Pull out of the data below the stretch of lines bounded by the one containing "Task: Click the red 'H' severity badge icon" and the one containing "Task: Click the MC 32 tire image", both bounds included, unchanged.

++++++++++++++++++++

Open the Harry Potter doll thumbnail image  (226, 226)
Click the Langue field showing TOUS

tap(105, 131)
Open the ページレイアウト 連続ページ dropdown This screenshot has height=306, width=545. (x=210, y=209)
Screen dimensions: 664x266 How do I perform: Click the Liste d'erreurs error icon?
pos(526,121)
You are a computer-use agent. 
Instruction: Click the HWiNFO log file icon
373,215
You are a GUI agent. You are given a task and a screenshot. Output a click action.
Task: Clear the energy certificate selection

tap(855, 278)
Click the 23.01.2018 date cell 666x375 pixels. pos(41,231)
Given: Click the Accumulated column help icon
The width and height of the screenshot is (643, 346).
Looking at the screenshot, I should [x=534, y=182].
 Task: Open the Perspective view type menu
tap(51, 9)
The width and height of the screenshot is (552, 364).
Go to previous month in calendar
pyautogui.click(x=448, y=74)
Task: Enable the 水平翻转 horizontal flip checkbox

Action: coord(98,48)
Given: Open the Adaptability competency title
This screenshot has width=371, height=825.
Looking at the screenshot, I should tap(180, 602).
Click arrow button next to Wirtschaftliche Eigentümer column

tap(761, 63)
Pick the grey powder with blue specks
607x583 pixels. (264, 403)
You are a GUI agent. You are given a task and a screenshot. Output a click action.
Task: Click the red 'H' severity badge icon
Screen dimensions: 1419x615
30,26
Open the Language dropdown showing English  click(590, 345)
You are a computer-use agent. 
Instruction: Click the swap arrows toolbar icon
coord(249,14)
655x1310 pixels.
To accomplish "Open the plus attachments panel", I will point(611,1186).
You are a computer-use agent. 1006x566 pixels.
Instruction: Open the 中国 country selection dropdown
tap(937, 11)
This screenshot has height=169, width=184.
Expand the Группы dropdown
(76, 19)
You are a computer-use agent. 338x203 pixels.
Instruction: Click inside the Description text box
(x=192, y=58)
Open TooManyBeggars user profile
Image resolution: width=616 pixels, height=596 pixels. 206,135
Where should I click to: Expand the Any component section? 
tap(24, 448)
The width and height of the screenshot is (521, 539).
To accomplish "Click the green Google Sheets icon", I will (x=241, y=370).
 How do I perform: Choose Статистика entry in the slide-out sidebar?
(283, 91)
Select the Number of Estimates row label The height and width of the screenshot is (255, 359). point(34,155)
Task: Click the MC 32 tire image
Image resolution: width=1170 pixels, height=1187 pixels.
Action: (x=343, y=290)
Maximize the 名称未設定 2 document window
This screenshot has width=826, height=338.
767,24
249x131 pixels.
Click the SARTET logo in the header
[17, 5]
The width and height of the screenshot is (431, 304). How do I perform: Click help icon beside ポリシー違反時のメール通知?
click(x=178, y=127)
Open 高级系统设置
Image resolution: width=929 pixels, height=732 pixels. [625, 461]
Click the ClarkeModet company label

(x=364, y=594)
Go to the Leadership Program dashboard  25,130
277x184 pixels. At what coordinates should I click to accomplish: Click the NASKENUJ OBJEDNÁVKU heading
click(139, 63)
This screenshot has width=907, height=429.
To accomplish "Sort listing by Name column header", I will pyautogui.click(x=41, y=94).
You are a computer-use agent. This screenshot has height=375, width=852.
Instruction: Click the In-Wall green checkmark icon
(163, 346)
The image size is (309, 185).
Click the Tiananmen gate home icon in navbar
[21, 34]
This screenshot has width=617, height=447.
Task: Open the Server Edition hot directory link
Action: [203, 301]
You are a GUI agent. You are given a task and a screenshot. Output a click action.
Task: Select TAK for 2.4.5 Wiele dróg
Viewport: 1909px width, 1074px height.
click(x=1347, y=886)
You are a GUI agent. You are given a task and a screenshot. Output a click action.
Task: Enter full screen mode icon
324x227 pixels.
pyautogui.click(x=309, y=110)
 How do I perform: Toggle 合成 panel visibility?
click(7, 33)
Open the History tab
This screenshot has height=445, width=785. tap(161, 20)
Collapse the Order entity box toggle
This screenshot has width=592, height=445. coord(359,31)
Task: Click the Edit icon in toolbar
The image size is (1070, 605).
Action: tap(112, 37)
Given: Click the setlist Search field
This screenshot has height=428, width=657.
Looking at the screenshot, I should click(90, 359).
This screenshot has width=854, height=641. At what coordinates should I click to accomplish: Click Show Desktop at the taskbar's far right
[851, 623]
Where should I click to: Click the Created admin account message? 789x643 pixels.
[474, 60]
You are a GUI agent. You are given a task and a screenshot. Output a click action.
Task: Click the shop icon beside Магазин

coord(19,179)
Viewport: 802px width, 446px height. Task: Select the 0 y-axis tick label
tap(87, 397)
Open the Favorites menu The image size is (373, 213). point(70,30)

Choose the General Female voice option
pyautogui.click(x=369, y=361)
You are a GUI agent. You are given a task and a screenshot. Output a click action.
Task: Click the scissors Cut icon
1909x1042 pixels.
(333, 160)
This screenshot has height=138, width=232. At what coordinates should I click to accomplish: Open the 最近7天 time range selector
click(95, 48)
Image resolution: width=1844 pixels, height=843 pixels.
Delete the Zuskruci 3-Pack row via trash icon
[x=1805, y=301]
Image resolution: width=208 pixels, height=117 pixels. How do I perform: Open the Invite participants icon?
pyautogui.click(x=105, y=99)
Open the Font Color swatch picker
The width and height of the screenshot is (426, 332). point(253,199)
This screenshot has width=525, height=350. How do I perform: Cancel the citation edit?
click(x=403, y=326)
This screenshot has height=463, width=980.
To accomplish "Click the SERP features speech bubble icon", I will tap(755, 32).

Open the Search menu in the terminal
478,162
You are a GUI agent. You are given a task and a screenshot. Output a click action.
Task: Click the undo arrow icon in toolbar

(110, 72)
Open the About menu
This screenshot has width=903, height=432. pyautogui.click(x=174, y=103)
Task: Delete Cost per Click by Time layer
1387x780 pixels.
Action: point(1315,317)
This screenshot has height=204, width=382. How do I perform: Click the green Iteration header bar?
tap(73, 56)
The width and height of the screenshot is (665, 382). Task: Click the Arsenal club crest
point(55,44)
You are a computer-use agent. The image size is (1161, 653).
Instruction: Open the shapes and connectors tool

++++++++++++++++++++

**Result of this task**:
Task: Click the red 'H' severity badge icon
Screen dimensions: 1419x615
30,26
Open the Language dropdown showing English  click(590, 345)
You are a computer-use agent. 
Instruction: Click the swap arrows toolbar icon
coord(249,14)
655x1310 pixels.
To accomplish "Open the plus attachments panel", I will point(611,1186).
You are a computer-use agent. 1006x566 pixels.
Instruction: Open the 中国 country selection dropdown
tap(937, 11)
This screenshot has height=169, width=184.
Expand the Группы dropdown
(76, 19)
You are a computer-use agent. 338x203 pixels.
Instruction: Click inside the Description text box
(x=192, y=58)
Open TooManyBeggars user profile
Image resolution: width=616 pixels, height=596 pixels. 206,135
Where should I click to: Expand the Any component section? 
tap(24, 448)
The width and height of the screenshot is (521, 539).
To accomplish "Click the green Google Sheets icon", I will (x=241, y=370).
 How do I perform: Choose Статистика entry in the slide-out sidebar?
(283, 91)
Select the Number of Estimates row label The height and width of the screenshot is (255, 359). point(34,155)
Task: Click the MC 32 tire image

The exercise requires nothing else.